According to author and retired National Park Service superintendent Paul L. Hedren (via HistoryNet), the 1876 Metz Massacre claimed the lives of the entire party, which included Charles Metz, a baker headed to Deadwood, his wife, their cook, and a teamster. As in the show, it was first assumed the attack was the work of local Native Americans, but that wasn't the case. All the Metz family's gold and cash was gone, and word started circulated that it was the work of a shady character called William F. "Persimmon Bill" Chambers.

Chambers was a well-known murderer and horse thief, and the Cheyenne-Black Hills Road was his haunt starting around 1876 — long after he fought first for the South, then the North, then the South again during the Civil War. Not long after the Metz massacre, another attack put Chambers in the sights of the U.S. Army, and newspaper reports seem to suggest he was killed sometime in the fall of 1876 — but they're more colorful than confirmed. As for the Metz party, it's more tragic than it was in the show — there were no survivors.

What did the snake-oil salesmen really sell?

The Huckster was exactly that — a huckster, and the Old West was ripe with them. They tended not to stay in one place for too long for obvious reasons, but history hasn't forgotten them.

Among the most notorious of the West's con men was Jefferson Randolph Smith, better known to those he associated with — and those he swindled — as "Soapy" (pictured). While History says one of his earliest cons was charging the public to see his epic "discovery" of a 10-foot "prehistoric man of Creede" (which he'd buried in a Colorado town himself), he was most famous for his soap con.

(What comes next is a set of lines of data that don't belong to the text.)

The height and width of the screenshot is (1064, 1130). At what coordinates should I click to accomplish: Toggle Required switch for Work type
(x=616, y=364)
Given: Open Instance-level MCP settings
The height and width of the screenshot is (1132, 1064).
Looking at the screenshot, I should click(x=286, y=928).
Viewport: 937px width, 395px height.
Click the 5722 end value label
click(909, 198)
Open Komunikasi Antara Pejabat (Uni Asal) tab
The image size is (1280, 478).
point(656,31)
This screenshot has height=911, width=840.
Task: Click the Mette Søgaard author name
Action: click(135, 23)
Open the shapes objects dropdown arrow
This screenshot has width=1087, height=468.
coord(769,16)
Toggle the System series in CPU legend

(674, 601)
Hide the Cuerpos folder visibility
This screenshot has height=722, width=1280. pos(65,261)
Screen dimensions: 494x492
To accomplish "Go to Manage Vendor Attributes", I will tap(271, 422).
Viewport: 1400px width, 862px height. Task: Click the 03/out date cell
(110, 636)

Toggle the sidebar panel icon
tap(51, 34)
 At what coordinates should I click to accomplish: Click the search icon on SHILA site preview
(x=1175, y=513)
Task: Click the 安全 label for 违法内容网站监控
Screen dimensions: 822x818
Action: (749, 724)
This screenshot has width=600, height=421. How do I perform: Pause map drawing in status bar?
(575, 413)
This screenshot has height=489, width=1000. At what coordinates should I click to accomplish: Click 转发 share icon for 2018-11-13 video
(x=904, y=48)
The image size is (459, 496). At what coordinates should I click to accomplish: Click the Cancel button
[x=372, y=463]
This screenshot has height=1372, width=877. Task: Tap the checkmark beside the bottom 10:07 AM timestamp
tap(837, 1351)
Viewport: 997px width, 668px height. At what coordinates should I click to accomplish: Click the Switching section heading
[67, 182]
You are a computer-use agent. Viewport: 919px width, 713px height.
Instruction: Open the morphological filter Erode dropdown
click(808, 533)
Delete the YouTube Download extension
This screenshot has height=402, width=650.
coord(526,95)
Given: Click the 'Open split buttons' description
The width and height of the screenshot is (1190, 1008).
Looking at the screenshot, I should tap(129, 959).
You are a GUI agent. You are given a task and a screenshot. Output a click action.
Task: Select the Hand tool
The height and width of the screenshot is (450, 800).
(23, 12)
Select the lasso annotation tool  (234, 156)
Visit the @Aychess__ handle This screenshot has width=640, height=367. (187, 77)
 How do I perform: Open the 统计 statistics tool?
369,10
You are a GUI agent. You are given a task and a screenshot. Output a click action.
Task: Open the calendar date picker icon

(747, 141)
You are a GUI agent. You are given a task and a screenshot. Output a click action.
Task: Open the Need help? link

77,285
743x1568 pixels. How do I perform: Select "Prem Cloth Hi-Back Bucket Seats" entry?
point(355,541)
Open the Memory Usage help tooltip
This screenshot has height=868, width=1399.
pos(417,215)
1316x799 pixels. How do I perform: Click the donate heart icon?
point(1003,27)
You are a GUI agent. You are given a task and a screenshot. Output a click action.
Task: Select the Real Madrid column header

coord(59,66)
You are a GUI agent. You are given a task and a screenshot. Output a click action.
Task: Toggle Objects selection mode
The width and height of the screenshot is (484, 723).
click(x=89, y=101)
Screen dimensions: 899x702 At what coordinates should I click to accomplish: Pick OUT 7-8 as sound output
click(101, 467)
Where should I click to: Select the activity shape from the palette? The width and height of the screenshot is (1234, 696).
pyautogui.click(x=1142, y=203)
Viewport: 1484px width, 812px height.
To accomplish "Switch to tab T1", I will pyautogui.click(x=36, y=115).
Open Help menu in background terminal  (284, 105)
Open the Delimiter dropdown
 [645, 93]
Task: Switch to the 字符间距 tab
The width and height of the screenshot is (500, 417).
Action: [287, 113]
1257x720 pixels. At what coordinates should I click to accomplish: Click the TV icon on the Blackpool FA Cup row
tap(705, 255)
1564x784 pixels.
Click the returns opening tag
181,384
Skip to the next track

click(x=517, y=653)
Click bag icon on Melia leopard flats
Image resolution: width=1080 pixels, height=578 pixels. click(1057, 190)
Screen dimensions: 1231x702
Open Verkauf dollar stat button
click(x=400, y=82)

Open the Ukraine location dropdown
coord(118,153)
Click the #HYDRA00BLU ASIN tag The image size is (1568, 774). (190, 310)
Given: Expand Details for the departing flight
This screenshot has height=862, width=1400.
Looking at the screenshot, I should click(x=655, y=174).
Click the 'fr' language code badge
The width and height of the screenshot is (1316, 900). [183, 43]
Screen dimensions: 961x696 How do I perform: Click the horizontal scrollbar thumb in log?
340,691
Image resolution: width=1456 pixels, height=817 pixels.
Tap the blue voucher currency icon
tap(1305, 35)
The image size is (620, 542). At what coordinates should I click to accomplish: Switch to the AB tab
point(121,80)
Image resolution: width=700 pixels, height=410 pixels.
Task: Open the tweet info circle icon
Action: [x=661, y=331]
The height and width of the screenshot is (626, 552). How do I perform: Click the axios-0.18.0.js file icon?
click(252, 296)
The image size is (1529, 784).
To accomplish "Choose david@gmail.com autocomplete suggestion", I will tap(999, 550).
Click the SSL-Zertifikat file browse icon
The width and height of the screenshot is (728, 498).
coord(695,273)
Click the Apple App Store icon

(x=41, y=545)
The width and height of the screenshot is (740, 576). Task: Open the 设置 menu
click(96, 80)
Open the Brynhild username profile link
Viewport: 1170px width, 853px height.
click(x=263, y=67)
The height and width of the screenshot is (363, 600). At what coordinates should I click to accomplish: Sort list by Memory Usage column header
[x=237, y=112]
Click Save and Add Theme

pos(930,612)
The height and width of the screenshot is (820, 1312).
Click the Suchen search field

Smith would head into town with bars of soap he'd be selling for $5. (Adjusted for inflation, that's about $120 today.) Why would anyone pay that much? For a chance at getting the bar of soap that had $100 in it — just like the one the first purchaser (an accomplice) would conveniently find. While it's not clear whether Smith passed through Deadwood before his rather inevitable death at the hands of Skagway, Alaska, vigilantes and a particularly disgruntled engineer, there were plenty more like him.